Title: The need to help others & quick to forgive Post by: ballerina82 on August 17, 2014, 03:21:16 AM Hi all,
As I have stated earlier, I have a father with BPD, which I only recently found out about. I realized something about myself that I struggle with, I think because I was always helping him and forgiving him. The last 6 years have been kind of chaotic years, due to worry about people with unstable lives. It went from one chaotic friendship where I was giving way too much and being manipulated, to another where I was caring for my 18 year old cousin and supporting her. I eventually was strong enough to tell my cousin that I could not let her live rent free any longer and it ended pretty badly. In both relationships there have been things said that still make me sad and resentful. But I forgive and still talk to them, and find myself being the one to apologize. Now I feel somewhat of an empty void, living mostly without those chaotic relationships that constantly needed help and saving. I have normal friends, but I find myself missing being NEEDED. I'm in a doctorate program, so it isn't like I have time to sit and ruminate. But days like today I just get so frustrated at myself for missing people that took a lot from me and hurt me. It's frustrating and I don't know if it's normal. Thanks for listening. :) Title: Re: The need to help others & quick to forgive Post by: Wrecked on August 17, 2014, 08:24:29 AM I've never really felt needed by my BPDs so it's very hard for me to respond to that part of your post however I can tell you that for the longest time I was the one apologizing/forgiving/trying to make amends when I truly felt that I was not the offending party. I wanted to keep the peace.

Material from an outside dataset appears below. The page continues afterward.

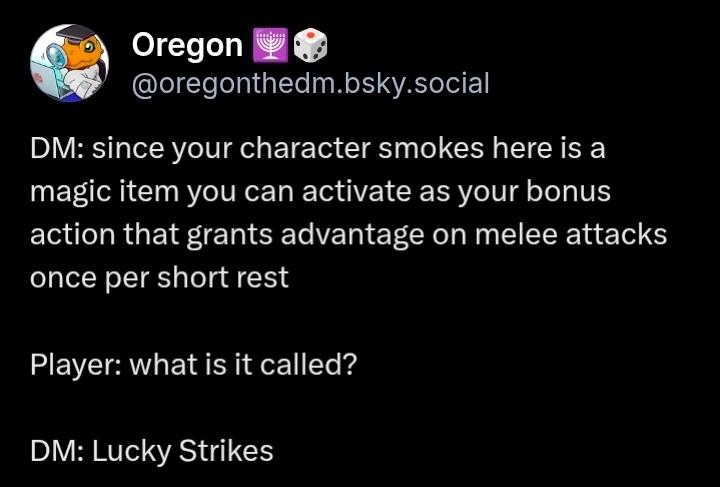Click the display name "Oregon"

pyautogui.click(x=187, y=44)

I missed some of my BPDs for a long while but I have accepted and yet am saddened that I will never have good relationships with them. The ones I missed less have stronger BPD traits. After having reached a really dark place due to all the hurt, I really don't miss any of them all that much any more. I've really started looking out for me now. Title: Re: The need to help others & quick to forgive Post by: P.F.Change on August 17, 2014, 08:33:52 AM Yes, I'd say most of us with a BPD parent or sibling have been taught to give up our own needs in order to take care of theirs. When that rescuing becomes part of our identity we may be co-dependent. Article 13: Codependency: When Our Emotional Issues Affect Our True Availability (https://bpdfamily.com/content/codependency-codependent-relationships). I also like this one: SELF-AWARE: Are you supporting or enabling? (https://bpdfamily.com/message_board/index.php?topic=95263.0;all)

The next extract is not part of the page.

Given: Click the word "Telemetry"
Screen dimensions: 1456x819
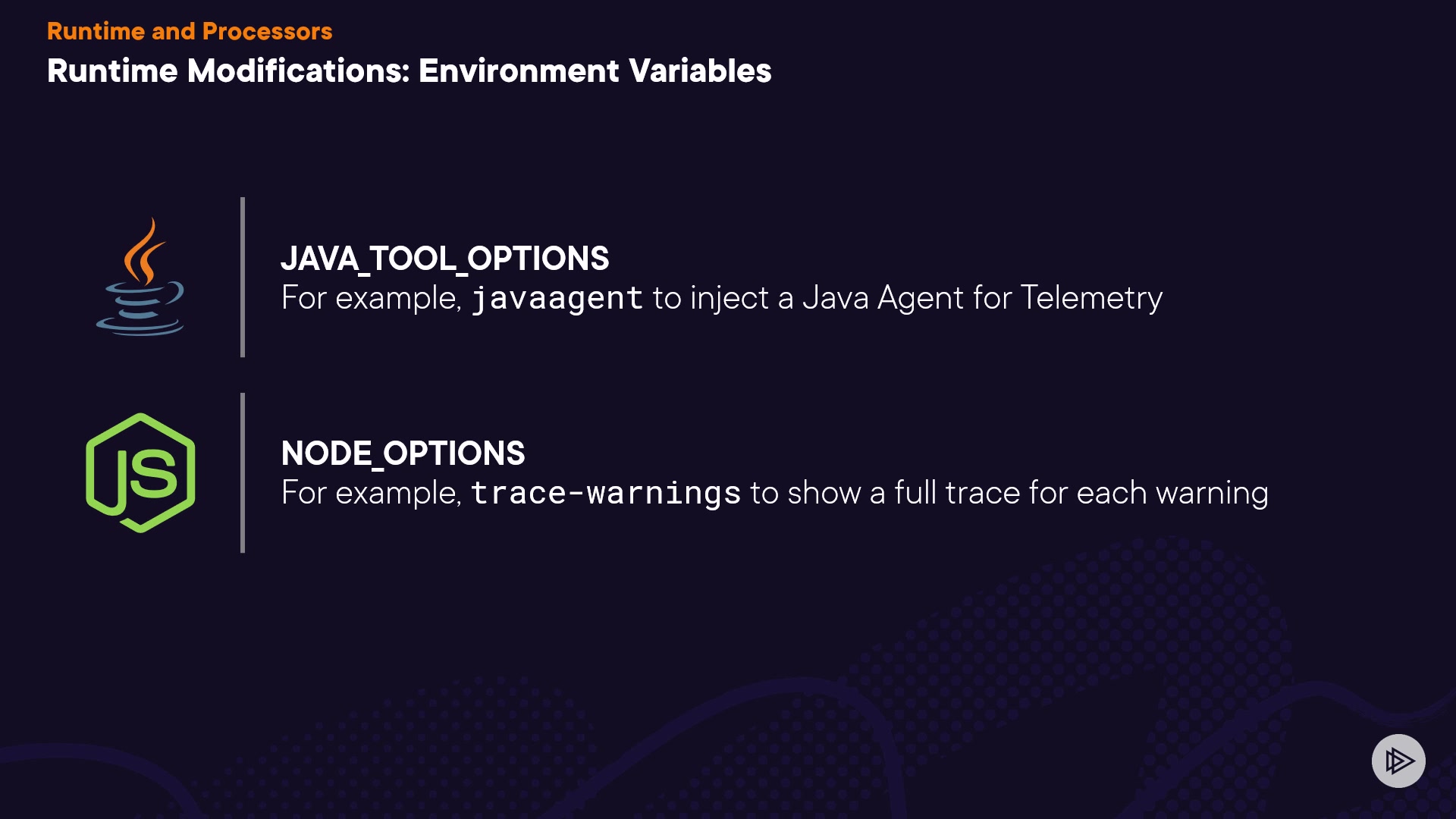Looking at the screenshot, I should pyautogui.click(x=1091, y=298).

We need to learn where our boundaries are and how to take care of them. This is one of my favorite resources here: BOUNDARIES: Upholding our values and independence (https://bpdfamily.com/content/values-and-boundaries). Does it mean anything about who you are as a person if someone doesn't like you because you said no? What would it be like to allow other people to be responsible for their own "stuff," and the natural consequences that go with it? Sometimes it really helps to be able to work through these issues with a therapist--do you have one you can talk to? Wishing you peace, PF Title: Re: The need to help others & quick to forgive Post by: Gerda on August 19, 2014, 04:12:27 PM I have a problem with this too. When I was in middle and high school, I felt like I had to be my mom's emotional support, especially after my parents divorced when I was 16.

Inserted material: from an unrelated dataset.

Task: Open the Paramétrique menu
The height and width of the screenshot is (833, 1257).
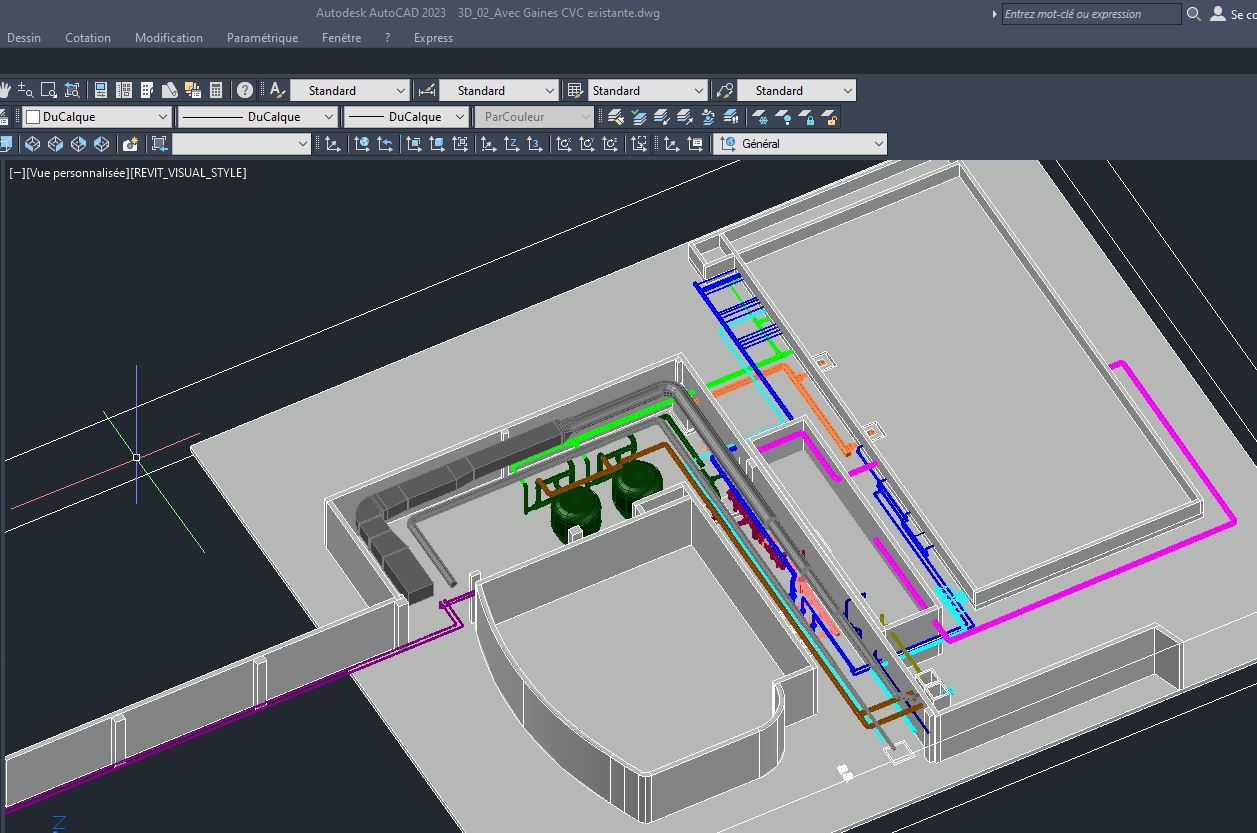Action: click(x=262, y=38)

That mindset managed to leak into a romantic relationship I had in college with a guy that, in hindsight, may have had NPD. I did ALL the work in that relationship, and always blamed myself if he was unhappy with anything (which he was all too happy to agree with). Any problems were always because I wasn't a good enough girlfriend. I was finally so concerned that I was so terrible that I went to therapy so that I could learn to be a better girlfriend. After all, I was the messed up one here, right? So I needed therapy, right? The therapist started trying to teach me how to negotiate in the relationship and set proper boundaries, and started to show me that maybe some of the things he was doing were problems too. When I started trying to use some of the techniques I learned, he dumped me. Maybe he realized I was onto him or something. I was pretty heartbroken at first, but after a while I realized what a jerk he was. But I think my mom made me vulnerable to being in that kind of relationship to begin with. I have really poor boundaries, allow people to treat me with disrespect and walk all over me, and assume that everything is always my fault. My mom, intentionally or not, brought me up to be a doormat. Now I'm married to a really wonderful man, but I still have trouble figuring out where to draw the line. When we have an argument, when is it him that's being unreasonable, and when am I really in the wrong? It's very hard for me to tell now. It's something that I have to keep working on. Title: Re: The need to help others & quick to forgive Post by: Change2014 on August 25, 2014, 04:52:34 PM This is a huge problem for me as well. My uBPD mother relied on me tremendously for emotional support as a young child. I find myself always trying to take care of her emotional needs and feeling uneasy if I sense that something is not right with her. I am also too quick to forgive. I was taught this at a young age when my mother would rage and then hours later ask me in a chipper voice if I want to go out to lunch. Nothing ever gets dealt with and I always forgive to keep the peace.